In the Cameroonian community, from the village of Bamileke, a Maiden had passed on.  Into the heavens, her Spirit returned to rest in the Garden.  A Mother image was present.  Dressed in one cloak of Islamic fashion. Yet, with a tongue, culture, and face of Cameroon, Melissa Marpoo, was the Mother Image of that time.  A Maiden was in mourning.  So, she took on the role of nurturing and guiding attending members of the community.  

Watching her purchase juice and other snacks at a local kiosk, during a pit stop, was proof of such.  Caring for her community, as only a daughter of Bamileke would, through her, a nurturing Spirit for present members, continuing onto the journey. . .took place. 

In the midst of such was the Maiden–Clarra Bakope, who mourned the loss of another Maiden-her Sister. Within this space, when one Maiden passes, fellow Dark flowers carry her name. Carry her legacy. Speaking memories of her legacy. 

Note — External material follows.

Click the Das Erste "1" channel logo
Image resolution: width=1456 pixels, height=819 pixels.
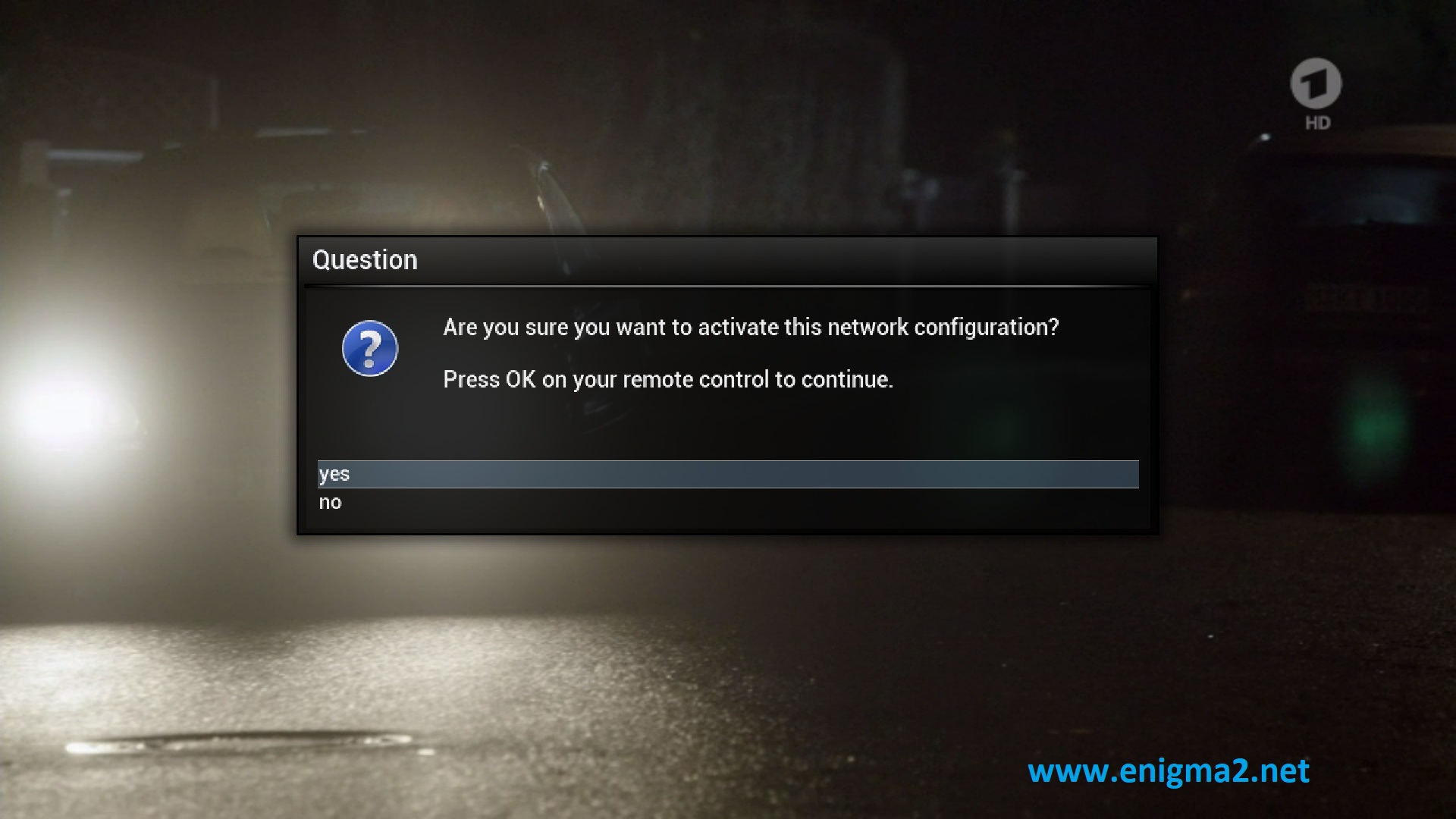coord(1316,83)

It is a great tragedy to lose a Maiden.  But, in loss, other Maidens strengthen the Gardens. Youthful, elegant, and attuned to the energies around her, she would rest from her duties within the Garden. 

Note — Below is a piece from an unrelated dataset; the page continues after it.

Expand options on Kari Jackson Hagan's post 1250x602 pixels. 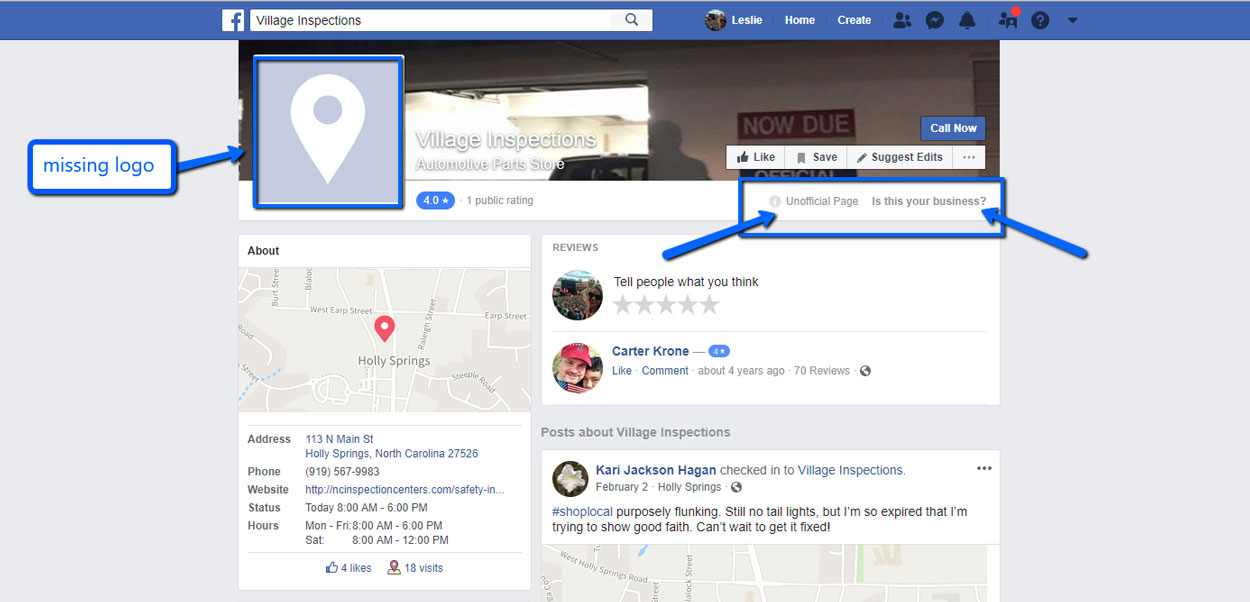(x=984, y=468)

Rituals of water surrounded her, in preparation of her Sister’s return to the Universal heavens. 

(Photograph and Edits By Lauren K. Clark)

(Photograph By Gabriel Neko, Edits By Lauren K. Clark)

The cleansing of every part of her Being. Dressed in the color of pearls, for her transcendence into blackened seas.  An eternal sleep, while awaiting heaven’s entrance.  For the door had been knocked, and she was awaiting to open. 


The presence of Melissa Marpoo, was vital.  Ever symbolizing that maidens of Bamileke would continue to be the feminine image of their own gardens. 

And be so. . .they will. 

Another dark image of the feminine trinity had come. A visiting Maiden, in a garden not of her own making.  Her people were peculiar-Blackened gardens of American soil. 

(Photograph By Gabriel Neko, Edits By Lauren K. Clark)

Their music, culture, persona. . .their perfume is recognized the world over.  And for this ritual, this feminine trinity, she would occupy the role of Spiritual Warrior. A Spiritual protector for the safekeeping of another Maiden-whose Garden, she was visiting. Daughter of Black America, the mourning of family lost.

 Something she knew too well, while in distant lands.

(Photograph By Gabriel Neko, Edits By Lauren K. Clark)

Comforting a daughter of Bamileke, the whispers of a Negro Spiritual propelled her to add harmony to the space.  Especially, once attendees gathered around to bid farewell. 

(Photograph By Gabriel Neko, Edits By Lauren K. Clark)


Come by here my Lawd

Come by here

Come by here my Lawd

Come by here

Somebody’s prayin’ Lawd

Come by here

Somebody’s prayin’ Lawd

Come by here

We need yo’ blessin’ Lawd

Come by here

We need yo’ blessin’ Lawd

Come by here

We need yo’ blessin’ Lawd

Come by here

Come by here, my Lawd

Come by  here 


That’s the magic of Maidens. A Universal understanding in the responsibility for re-birthing and preservation of their cultural existence. 

Outside of the Trinity, lay the existence of another feminine Being. Not only was her presence significant, but it was a blessing for the safe travel of a foreign Maiden’s return to her Garden. 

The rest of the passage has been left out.